Clemens Vasters writes in his blog:

" When you look at what’s being advertised as “serviced oriented architecture”, you see either the marketing-glorified repackaging of Ethernet, TCP/IP, and LDAP (“Enterprise Service Bus”), or architectural blueprints that looks strikingly similar to things that people have been doing for a long time with DCE, CORBA, J2EE, COM, or mainframe technologies. What’s different now is that it is easier, cheaper and likely more productive to create bridges between systems. "


A Bill Simser responds:

"Indeed at the lower levels of the architecture stack the base concepts of SO have been around as good practices for years. However, we as an industry haven't been applying these base concepts consistently or properly across solutions so it's somewhat academic. If calling them SOA means that people now pay attention to them and somehow feel better about using them, then that's reason enough for me to accept that SOA exists. "

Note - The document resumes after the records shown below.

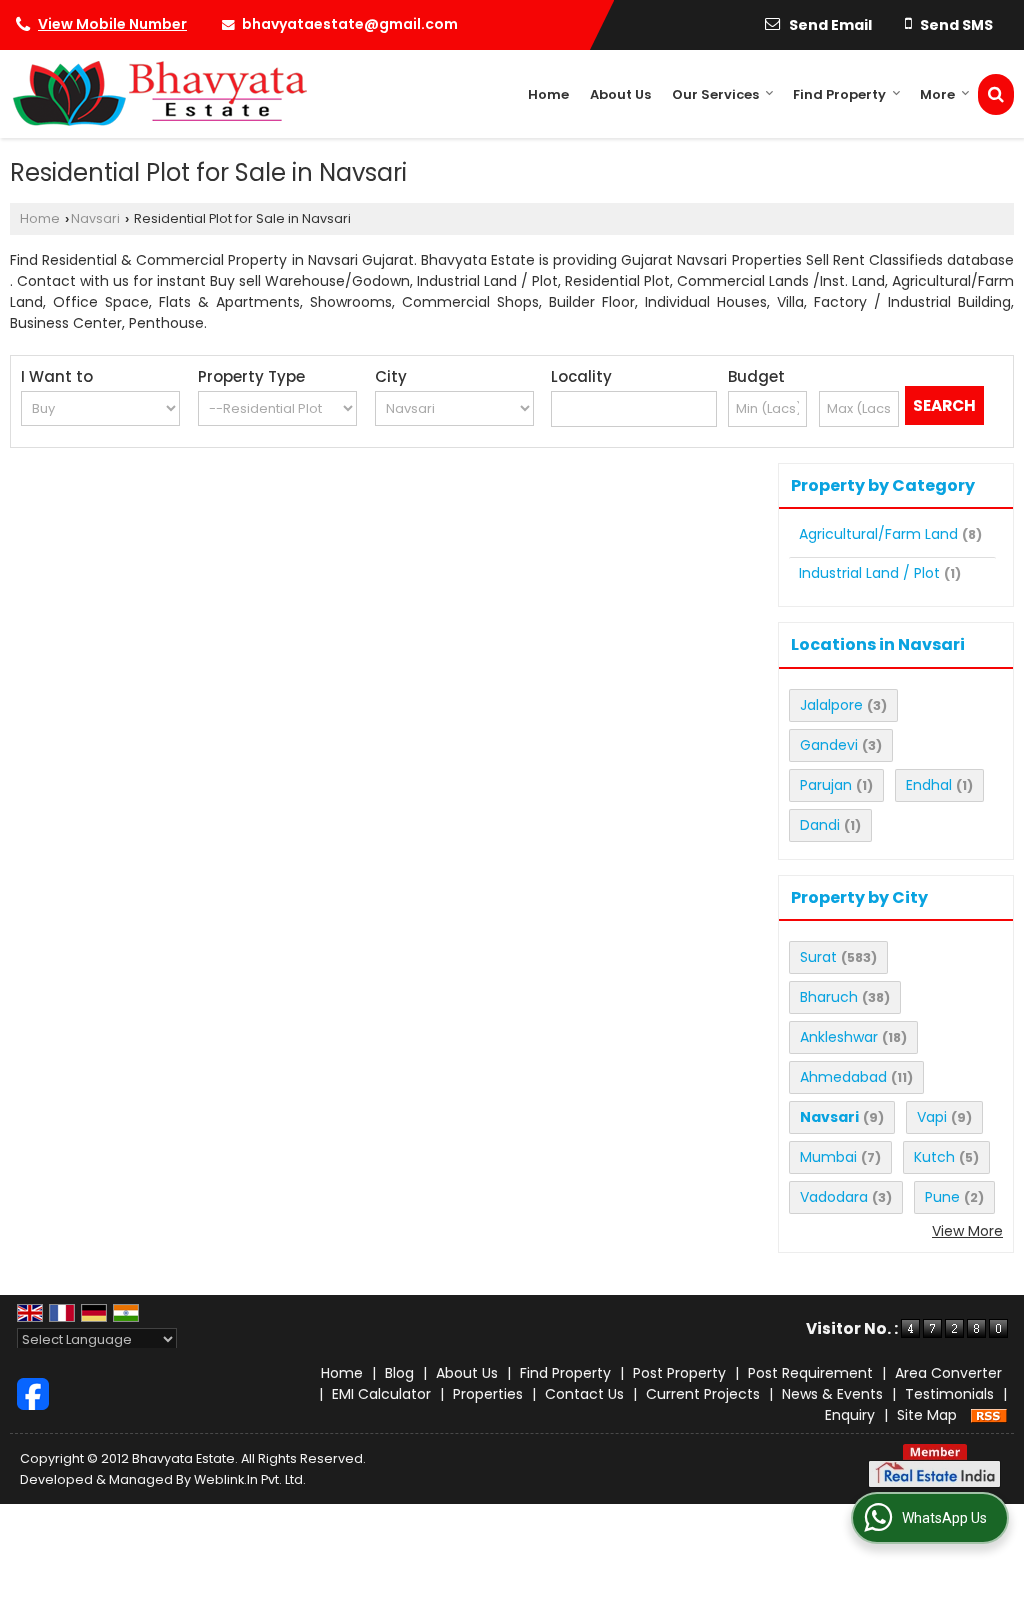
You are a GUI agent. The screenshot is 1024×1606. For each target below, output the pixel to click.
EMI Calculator (381, 1394)
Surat (818, 957)
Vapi (932, 1117)
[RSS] (989, 1415)
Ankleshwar (839, 1037)
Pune (942, 1197)
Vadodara (834, 1197)
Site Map (927, 1415)
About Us (620, 94)
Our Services (715, 94)
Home (548, 94)
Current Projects (703, 1394)
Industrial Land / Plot (869, 573)
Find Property (839, 94)
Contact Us (584, 1394)
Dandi (820, 825)
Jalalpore (831, 705)
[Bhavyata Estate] (158, 94)
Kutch (934, 1157)
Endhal (929, 785)
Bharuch (829, 997)
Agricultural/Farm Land (878, 534)
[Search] (996, 94)
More (937, 94)
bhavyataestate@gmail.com (350, 24)
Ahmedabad (843, 1077)
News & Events (832, 1394)
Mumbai (828, 1157)
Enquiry (850, 1415)
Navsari (95, 218)
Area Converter (948, 1373)
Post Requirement (810, 1373)
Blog (399, 1373)
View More (967, 1231)
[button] (112, 24)
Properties (488, 1394)
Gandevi (829, 745)
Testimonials (949, 1394)
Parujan (826, 785)
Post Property (679, 1373)
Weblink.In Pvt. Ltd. (250, 1479)
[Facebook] (33, 1393)
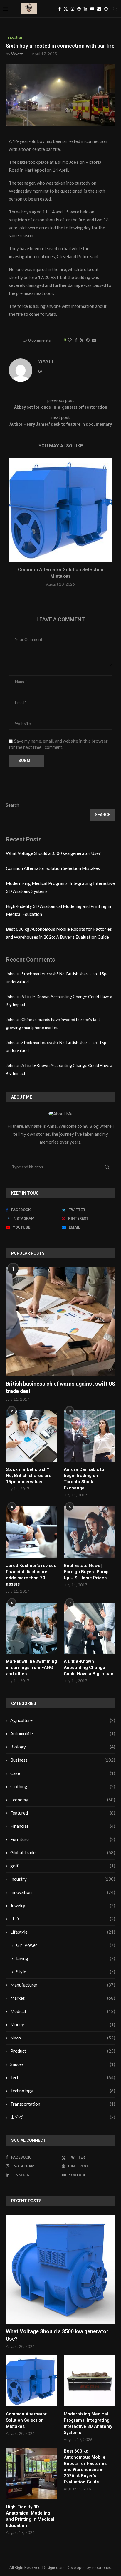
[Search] (115, 8)
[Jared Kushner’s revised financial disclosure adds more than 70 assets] (31, 1532)
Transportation (62, 2103)
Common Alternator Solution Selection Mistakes (53, 868)
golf (62, 1865)
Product (62, 2051)
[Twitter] (66, 8)
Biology (62, 1746)
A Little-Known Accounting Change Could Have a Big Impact (89, 1667)
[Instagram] (72, 8)
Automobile (62, 1733)
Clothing (62, 1786)
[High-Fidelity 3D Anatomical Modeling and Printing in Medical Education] (31, 2474)
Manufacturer (62, 1984)
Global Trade (62, 1852)
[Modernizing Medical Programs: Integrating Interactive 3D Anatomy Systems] (89, 2380)
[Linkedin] (85, 8)
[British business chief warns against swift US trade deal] (60, 1321)
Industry (62, 1879)
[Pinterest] (79, 8)
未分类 (62, 2117)
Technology (62, 2090)
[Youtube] (92, 8)
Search (12, 805)
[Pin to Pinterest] (88, 340)
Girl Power (65, 1945)
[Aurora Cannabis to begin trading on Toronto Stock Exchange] (89, 1436)
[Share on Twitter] (82, 340)
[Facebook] (59, 8)
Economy (62, 1799)
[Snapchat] (106, 8)
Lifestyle (62, 1931)
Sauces (62, 2064)
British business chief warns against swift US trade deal (60, 1387)
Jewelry (62, 1905)
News (62, 2037)
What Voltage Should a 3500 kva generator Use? (53, 853)
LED (62, 1918)
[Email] (99, 8)
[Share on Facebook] (76, 340)
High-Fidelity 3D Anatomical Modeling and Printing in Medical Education (30, 2516)
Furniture (62, 1839)
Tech (62, 2077)
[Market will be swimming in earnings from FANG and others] (31, 1628)
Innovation (62, 1892)
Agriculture (62, 1720)
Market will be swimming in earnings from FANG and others (31, 1667)
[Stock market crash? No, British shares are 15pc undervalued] (31, 1436)
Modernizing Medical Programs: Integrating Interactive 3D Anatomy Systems (88, 2423)
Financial (62, 1826)
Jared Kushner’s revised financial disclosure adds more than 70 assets (31, 1575)
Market (62, 1998)
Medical (62, 2011)
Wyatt (17, 53)
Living (65, 1958)
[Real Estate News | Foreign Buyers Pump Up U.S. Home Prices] (89, 1532)
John (10, 973)
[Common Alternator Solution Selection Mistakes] (60, 510)
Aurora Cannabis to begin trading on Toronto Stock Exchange (84, 1479)
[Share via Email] (94, 340)
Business (62, 1760)
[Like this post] (70, 340)
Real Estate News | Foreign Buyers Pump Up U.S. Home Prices (86, 1572)
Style (65, 1971)
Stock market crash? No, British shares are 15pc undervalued (28, 1475)
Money (62, 2024)
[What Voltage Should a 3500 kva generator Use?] (60, 2269)
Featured (62, 1812)
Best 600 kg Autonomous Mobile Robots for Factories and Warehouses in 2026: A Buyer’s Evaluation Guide (85, 2466)
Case (62, 1773)
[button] (14, 526)
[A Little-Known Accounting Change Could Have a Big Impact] (89, 1628)
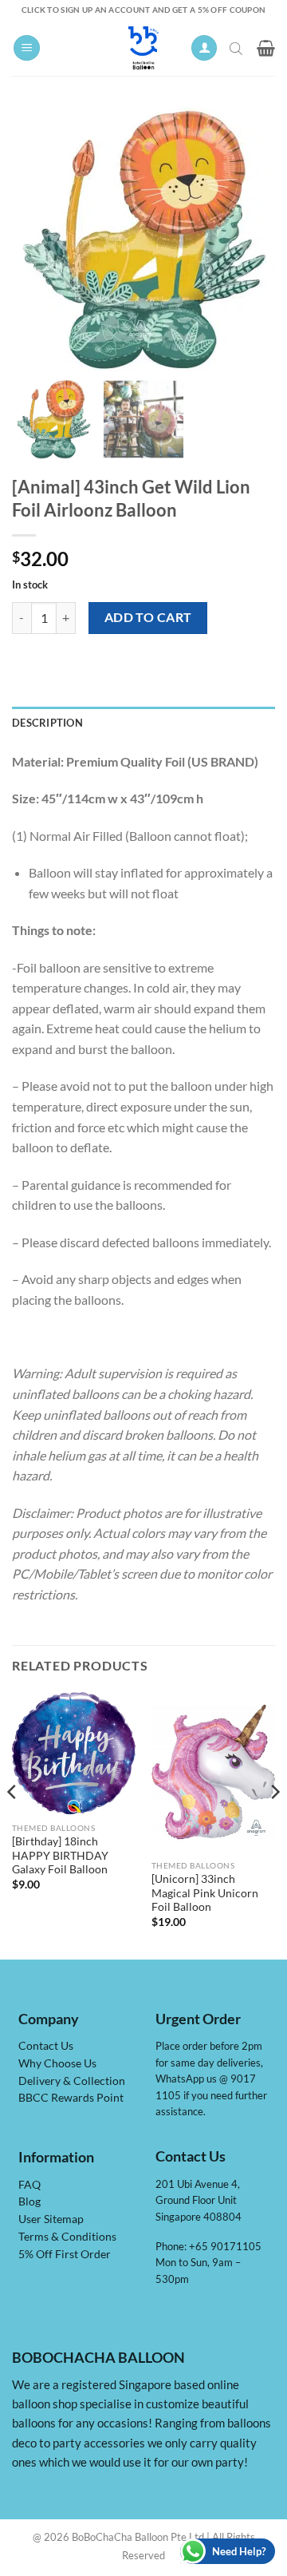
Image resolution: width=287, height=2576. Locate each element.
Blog (29, 2201)
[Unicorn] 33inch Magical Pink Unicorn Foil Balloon (204, 1893)
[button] (27, 48)
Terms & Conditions (67, 2236)
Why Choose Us (57, 2063)
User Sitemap (51, 2219)
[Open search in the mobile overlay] (238, 48)
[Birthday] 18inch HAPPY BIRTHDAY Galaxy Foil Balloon (60, 1855)
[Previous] (12, 1824)
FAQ (29, 2184)
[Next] (274, 1824)
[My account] (204, 48)
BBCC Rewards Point (71, 2097)
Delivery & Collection (71, 2081)
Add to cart (148, 617)
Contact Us (45, 2045)
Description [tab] (47, 722)
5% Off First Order (64, 2254)
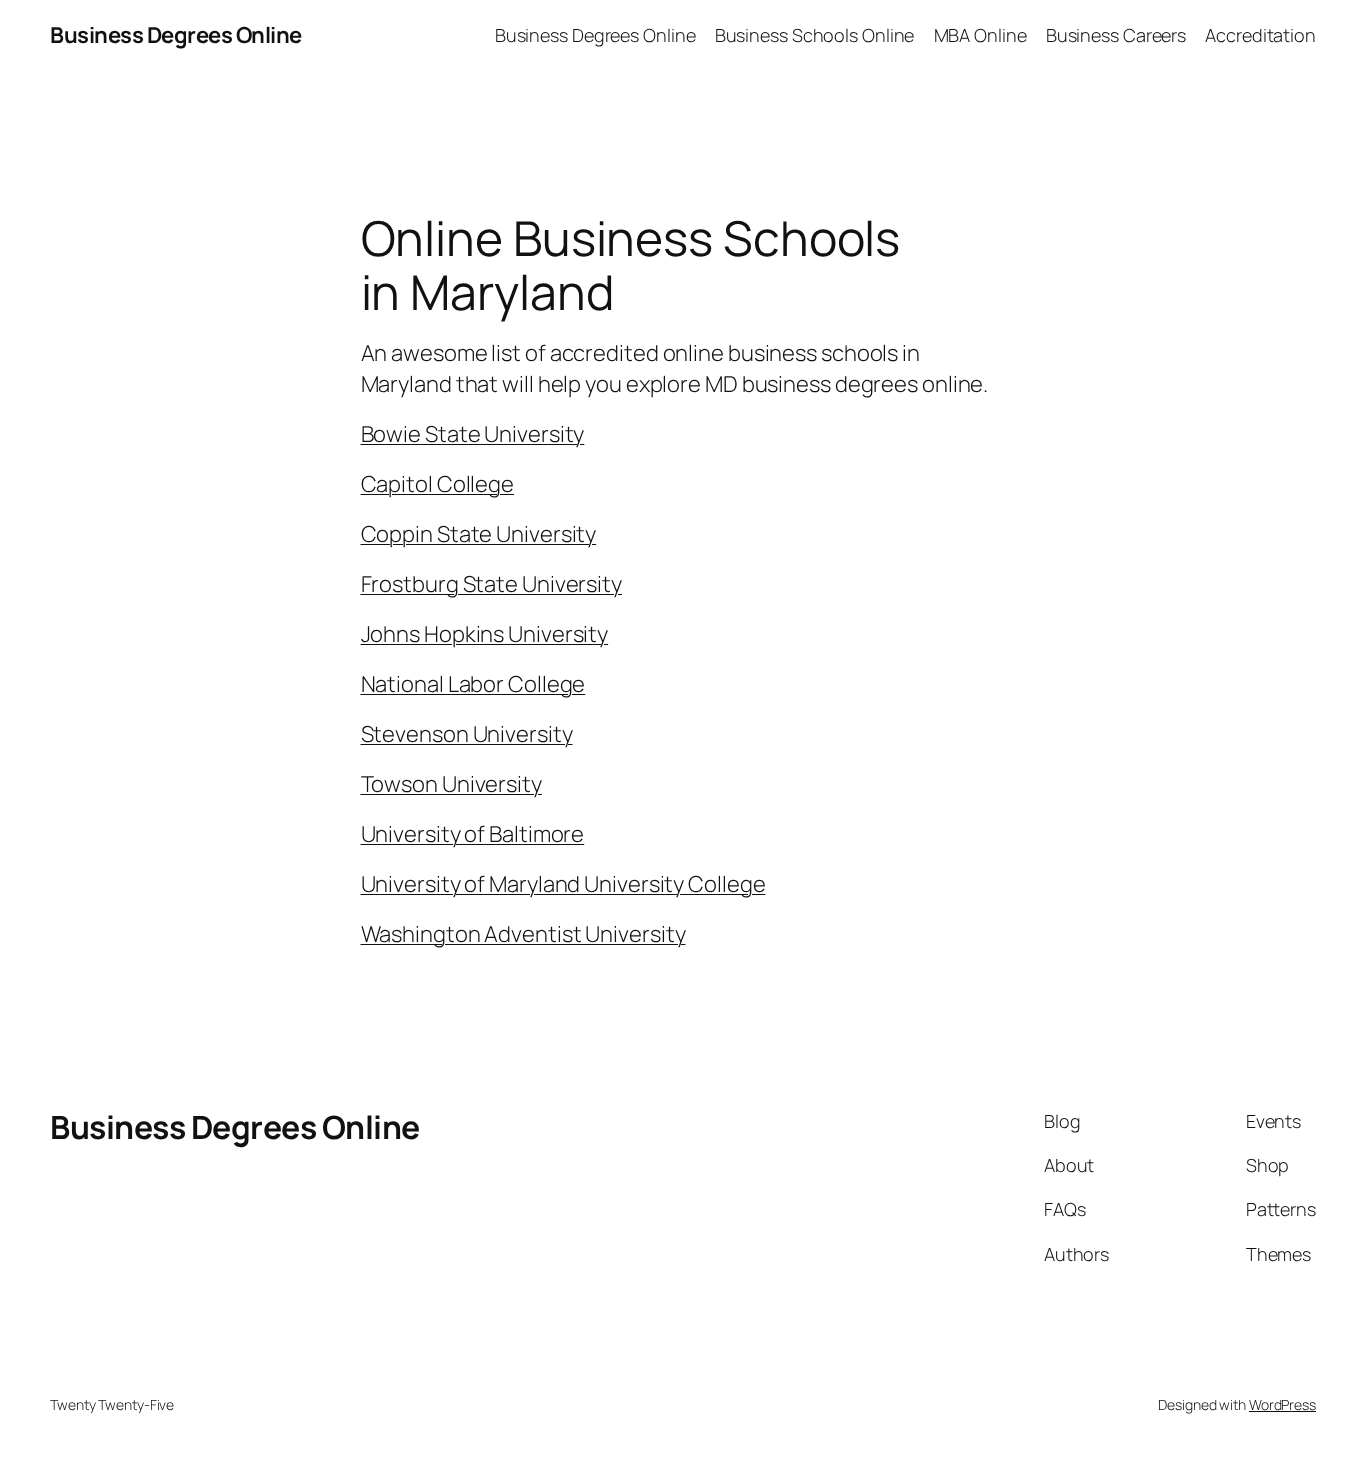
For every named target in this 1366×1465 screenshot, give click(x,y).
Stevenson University (467, 734)
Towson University (451, 784)
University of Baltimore (473, 834)
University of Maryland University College (563, 884)
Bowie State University (473, 434)
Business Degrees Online (176, 35)
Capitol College (438, 484)
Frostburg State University (491, 584)
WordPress (1282, 1404)
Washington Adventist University (523, 934)
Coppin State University (479, 534)
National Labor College (473, 684)
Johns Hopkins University (485, 634)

And finally, visiting his blog, I read something that gels the concept a bit more clearly as he speculates on how SAP might have been implemented in a SOA world:

"But what if the architects for SAP had applied SOA from the get-go? The actual architecture would have been defined as several aggregations of financial capabilities (like accounts, money movements, and so on) with appropriate service contracts. It would have also included a collection of capability that would be needed by the finance functions of a typical organization, again with appropriate service contracts. It would have have included some UI capabilities (Web Parts if they were really on the ball) that could consume these services (and indeed other services from different providers) and have the "appearance" of a traditional "application". However, as architects we would recognize that what the user thinks is the "application" is really just a thin facade to the orchestrations of functions they need. An important additional capability is to easily orchestrate other services that are not part of SAP (for example, a service with AMEX to get your credit card statements that can augment expense reports)."


Definitely food for thought, with my own response as follows:

Relating to your speculating about SAP, however, a few things come to mind. First, a different way of thinking when it comes to enterprise applications. You are right when you say that "traditional" thinking lies around task automation rather than loosely coupled "services" that are stitched together by consuming applications (or environments).

But how much of development revolves around loosely coupled services versus automation? Has the nature of the application changed to justify all the force behind service orientation? In one sense I can see it: the elegance of separate, contractual, modular partners, on the other I see architecture astronauts [http://www.joelonsoftware.com/articles/fog0000000018.html] building a massive framework that ultimately doesn't propel us.

All this talk of "contracts" and "services" and so on, and I contrast this with Amazon ECS - making requests for XML formatted data over HTTP: simple, elegant, and effecient.
The journey continues, but it's midnight and tomorrow's coming fast.